What the task asks
Please output every record exactly, keeping each line as it is.

Listed entries
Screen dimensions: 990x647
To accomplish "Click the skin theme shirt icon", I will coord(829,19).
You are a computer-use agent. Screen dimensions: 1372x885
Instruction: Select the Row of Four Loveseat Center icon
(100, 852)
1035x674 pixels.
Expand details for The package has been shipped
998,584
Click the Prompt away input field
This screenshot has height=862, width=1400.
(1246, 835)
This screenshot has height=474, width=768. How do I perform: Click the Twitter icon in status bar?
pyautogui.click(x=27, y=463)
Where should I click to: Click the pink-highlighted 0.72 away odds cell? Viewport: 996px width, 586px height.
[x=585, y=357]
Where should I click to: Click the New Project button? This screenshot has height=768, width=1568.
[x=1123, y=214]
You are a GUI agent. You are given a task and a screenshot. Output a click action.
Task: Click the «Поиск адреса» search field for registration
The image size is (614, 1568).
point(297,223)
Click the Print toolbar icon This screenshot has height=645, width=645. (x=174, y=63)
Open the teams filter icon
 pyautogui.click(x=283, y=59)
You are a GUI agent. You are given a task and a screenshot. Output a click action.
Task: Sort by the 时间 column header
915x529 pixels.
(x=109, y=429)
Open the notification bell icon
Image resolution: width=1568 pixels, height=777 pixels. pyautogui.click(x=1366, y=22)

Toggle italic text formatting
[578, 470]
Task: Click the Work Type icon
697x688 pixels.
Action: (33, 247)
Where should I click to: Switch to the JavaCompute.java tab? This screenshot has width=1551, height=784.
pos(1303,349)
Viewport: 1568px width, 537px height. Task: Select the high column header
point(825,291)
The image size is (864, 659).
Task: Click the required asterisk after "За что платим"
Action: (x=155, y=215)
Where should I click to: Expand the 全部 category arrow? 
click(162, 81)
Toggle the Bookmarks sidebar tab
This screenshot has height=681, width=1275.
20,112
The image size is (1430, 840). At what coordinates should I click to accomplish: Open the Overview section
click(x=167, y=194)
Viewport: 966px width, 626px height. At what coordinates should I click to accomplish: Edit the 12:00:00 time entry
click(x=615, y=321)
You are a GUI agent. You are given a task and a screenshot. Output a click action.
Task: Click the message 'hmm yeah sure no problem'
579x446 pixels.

Written solution
Screen dimensions: 990x647
To accomplish "Click the skin theme shirt icon", I will coord(829,19).
You are a computer-use agent. Screen dimensions: 1372x885
Instruction: Select the Row of Four Loveseat Center icon
(100, 852)
1035x674 pixels.
Expand details for The package has been shipped
998,584
Click the Prompt away input field
This screenshot has height=862, width=1400.
(1246, 835)
This screenshot has height=474, width=768. How do I perform: Click the Twitter icon in status bar?
pyautogui.click(x=27, y=463)
Where should I click to: Click the pink-highlighted 0.72 away odds cell? Viewport: 996px width, 586px height.
[x=585, y=357]
Where should I click to: Click the New Project button? This screenshot has height=768, width=1568.
[x=1123, y=214]
You are a GUI agent. You are given a task and a screenshot. Output a click action.
Task: Click the «Поиск адреса» search field for registration
The image size is (614, 1568).
point(297,223)
Click the Print toolbar icon This screenshot has height=645, width=645. (x=174, y=63)
Open the teams filter icon
 pyautogui.click(x=283, y=59)
You are a GUI agent. You are given a task and a screenshot. Output a click action.
Task: Sort by the 时间 column header
915x529 pixels.
(x=109, y=429)
Open the notification bell icon
Image resolution: width=1568 pixels, height=777 pixels. pyautogui.click(x=1366, y=22)

Toggle italic text formatting
[578, 470]
Task: Click the Work Type icon
697x688 pixels.
Action: (33, 247)
Where should I click to: Switch to the JavaCompute.java tab? This screenshot has width=1551, height=784.
pos(1303,349)
Viewport: 1568px width, 537px height. Task: Select the high column header
point(825,291)
The image size is (864, 659).
Task: Click the required asterisk after "За что платим"
Action: (x=155, y=215)
Where should I click to: Expand the 全部 category arrow? 
click(162, 81)
Toggle the Bookmarks sidebar tab
This screenshot has height=681, width=1275.
20,112
The image size is (1430, 840). At what coordinates should I click to accomplish: Open the Overview section
click(x=167, y=194)
Viewport: 966px width, 626px height. At what coordinates should I click to accomplish: Edit the 12:00:00 time entry
click(x=615, y=321)
You are a GUI agent. You are given a task and a screenshot. Output a click action.
Task: Click the message 'hmm yeah sure no problem'
579x446 pixels.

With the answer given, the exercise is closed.